DIRECTIONS:
Every line with "will" in it must be copied from the data.

━━ GIVEN RECORDS

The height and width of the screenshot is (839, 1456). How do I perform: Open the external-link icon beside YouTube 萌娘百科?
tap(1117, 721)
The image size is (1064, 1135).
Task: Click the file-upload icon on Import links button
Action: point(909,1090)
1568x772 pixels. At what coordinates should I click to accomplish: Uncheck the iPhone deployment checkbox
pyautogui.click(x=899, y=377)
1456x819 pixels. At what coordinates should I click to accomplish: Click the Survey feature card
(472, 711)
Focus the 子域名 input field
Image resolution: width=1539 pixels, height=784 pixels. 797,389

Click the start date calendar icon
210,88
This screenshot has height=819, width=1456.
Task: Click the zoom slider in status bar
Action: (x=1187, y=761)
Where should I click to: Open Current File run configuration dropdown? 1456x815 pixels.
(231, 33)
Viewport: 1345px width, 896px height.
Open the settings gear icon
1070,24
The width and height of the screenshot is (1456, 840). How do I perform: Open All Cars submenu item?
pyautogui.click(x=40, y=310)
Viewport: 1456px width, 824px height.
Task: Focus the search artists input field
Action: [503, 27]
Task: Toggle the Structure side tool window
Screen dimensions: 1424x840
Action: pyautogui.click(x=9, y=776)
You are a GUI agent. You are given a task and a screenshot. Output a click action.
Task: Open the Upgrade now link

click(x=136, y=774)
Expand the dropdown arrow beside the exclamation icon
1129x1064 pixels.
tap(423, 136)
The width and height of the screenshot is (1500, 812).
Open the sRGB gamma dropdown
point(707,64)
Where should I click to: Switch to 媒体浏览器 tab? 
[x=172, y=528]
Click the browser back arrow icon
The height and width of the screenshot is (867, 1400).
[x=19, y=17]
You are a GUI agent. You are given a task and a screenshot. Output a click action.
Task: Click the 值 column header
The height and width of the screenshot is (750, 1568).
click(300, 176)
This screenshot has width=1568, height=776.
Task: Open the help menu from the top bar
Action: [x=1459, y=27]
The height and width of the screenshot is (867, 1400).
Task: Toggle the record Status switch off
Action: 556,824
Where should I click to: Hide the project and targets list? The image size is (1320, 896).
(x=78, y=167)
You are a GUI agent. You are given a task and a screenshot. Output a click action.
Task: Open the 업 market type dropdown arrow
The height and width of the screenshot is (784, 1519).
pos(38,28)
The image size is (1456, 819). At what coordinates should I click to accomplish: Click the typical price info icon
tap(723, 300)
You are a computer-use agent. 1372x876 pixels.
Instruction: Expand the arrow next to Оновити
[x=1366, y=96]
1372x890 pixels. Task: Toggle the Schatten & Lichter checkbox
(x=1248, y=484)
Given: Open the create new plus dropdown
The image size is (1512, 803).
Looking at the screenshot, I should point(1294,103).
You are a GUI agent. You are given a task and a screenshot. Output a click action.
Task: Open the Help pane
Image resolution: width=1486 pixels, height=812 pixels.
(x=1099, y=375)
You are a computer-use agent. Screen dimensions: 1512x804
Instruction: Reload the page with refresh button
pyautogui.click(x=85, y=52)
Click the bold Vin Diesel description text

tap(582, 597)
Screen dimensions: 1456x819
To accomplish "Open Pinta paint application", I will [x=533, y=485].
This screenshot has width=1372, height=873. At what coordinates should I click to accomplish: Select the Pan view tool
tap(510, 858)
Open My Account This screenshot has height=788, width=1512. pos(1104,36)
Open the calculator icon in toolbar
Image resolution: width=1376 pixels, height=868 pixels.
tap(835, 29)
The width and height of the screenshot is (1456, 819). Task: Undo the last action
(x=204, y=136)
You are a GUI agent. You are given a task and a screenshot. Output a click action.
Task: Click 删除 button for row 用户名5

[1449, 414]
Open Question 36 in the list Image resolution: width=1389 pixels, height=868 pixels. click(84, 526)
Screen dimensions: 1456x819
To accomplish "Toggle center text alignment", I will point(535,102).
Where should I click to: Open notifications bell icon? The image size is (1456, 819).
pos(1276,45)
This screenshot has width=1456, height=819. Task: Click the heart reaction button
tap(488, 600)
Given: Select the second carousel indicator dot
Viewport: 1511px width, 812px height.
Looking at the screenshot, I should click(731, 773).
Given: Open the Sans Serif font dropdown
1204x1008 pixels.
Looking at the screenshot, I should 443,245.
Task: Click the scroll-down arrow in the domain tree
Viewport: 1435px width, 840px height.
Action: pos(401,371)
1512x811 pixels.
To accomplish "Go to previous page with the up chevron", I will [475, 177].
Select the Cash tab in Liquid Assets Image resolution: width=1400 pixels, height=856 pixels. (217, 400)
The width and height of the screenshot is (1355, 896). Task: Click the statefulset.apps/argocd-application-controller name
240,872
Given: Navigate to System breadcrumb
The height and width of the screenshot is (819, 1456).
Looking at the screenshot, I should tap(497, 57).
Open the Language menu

━━━━

OUTPUT OF THE TASK:
To accomplish "Open Pinta paint application", I will [x=533, y=485].
To accomplish "Toggle center text alignment", I will point(535,102).
To accomplish "Go to previous page with the up chevron", I will [475, 177].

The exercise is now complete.